VIRGINIA (WAVY) – Governor Terry McAuliffe and Attorney General Mark Herring announced Wednesday that Virginia reached an agreement with Uber and Lyft to operate in the state under a temporary agreement.

The agreement comes after the Virginia Department of Motor Vehicles ordered the two ride-sharing services to stop operating on June 5, because they did not have the proper licenses.

Uber and Lyft launched in the Hampton Roads area in May. Uber calls itself ride sharing, while Lyft refers to its peer-to-peer business model. With both companies, a passenger connects with and pays for rides through the companies’ smartphone apps.

According to a statement from the governor’s office, the agreement will help ensure the safety of passengers and bring the companies into compliance with the state’s laws.

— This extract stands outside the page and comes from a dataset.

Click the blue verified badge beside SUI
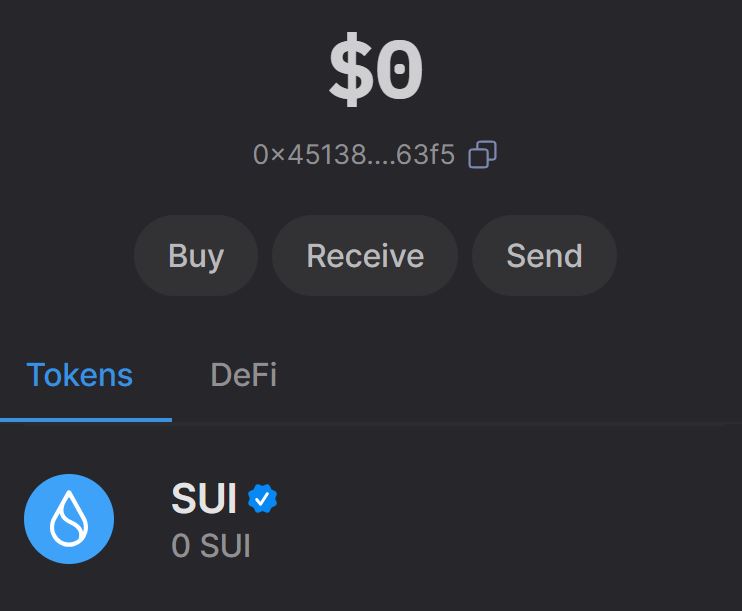The height and width of the screenshot is (611, 742). 263,498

“In order for Virginia to remain economically competitive, it is important that we welcome innovative companies like Uber and Lyft and provide them with the resources they need to safely and effectively operate in the Commonwealth,” Governor McAuliffe said in a statement. “Technology – specifically related to smart phones – continues to advance at a rapid pace, and I am pleased that we were able to work together to find a swift solution that will provide Virginia’s workers, students, and families with more transportation options.”

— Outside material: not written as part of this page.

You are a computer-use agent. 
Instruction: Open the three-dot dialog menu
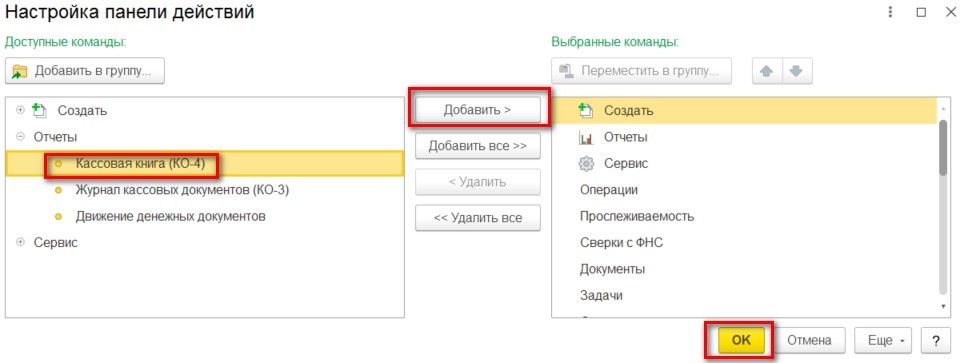pos(891,12)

The DMV has informed the two companies their applications for transportation broker’s licenses and temporary operating authority were granted, and they can begin operating immediately. Uber and Lyft must comply with an extensive set of conditions, which include (list provided by the governor’s office):

  • Extensive background checks of drivers, with immediate disqualifiers including convictions for any felony, fraud, sexual offenses, or violent crimes, or registration as a sex offender.
  • A review of driving history, with disqualification for drivers convicted of three or more moving violations in the last three years, DUI, underage drinking, refusal to submit to a breathalyzer, hit and run, or eluding law-enforcement, or a revocation of a driver’s license.
  • Zero tolerance for the use of drugs or alcohol by any drivers, and a suspension pending investigation of any driver accused of violating the zero tolerance policy.
  • Only employing drivers who are properly licensed and over 21, and vehicles that carry a maximum of seven passengers and are properly registered and inspected for safety and emissions, where applicable.
  • Rigorous insurance requirements, including requiring drivers to maintain automobile liability insurance, maintaining on behalf of all drivers an additional $1,000,000 of coverage from the moment a driver accepts a trip request until the passenger leaves the vehicle, and liability insurance for drivers who are logged onto the companies’ software but not providing services.
  • Maintaining documentation for each driver of his or her background check, sex offender registry check, driving record, proof of insurance, valid driver’s license, Social Security number, vehicle registration, and proof of vehicle safety inspection. Documentation must be available to DMV on demand to investigate any complaints, and must be available for periodic audits to ensure compliance.
  • Paying any previously assessed civil penalties for non-compliance and dropping any appeals, which both companies have already done.
  • Features to help customers identify their driver and vehicle, including from the outside of the vehicle.
  • Drivers notifying the companies of any change in their license status, vehicle registration, insurance, or any arrest for a crime that would disqualify them from being a driver.
  • Rate transparency and documentation.
  • Companies advising drivers of their need to comply with applicable tax laws.
  • Only accepting rides booked through the companies’ mobile device apps, not street hails.
  • Companies maintaining a Virginia transportation broker’s license.

According to McAuliffe’s office, the DMV is now leading a study to develop a long-term legislative solution that addresses these types of services. The study is scheduled to be complete in time for the 2015 legislative session.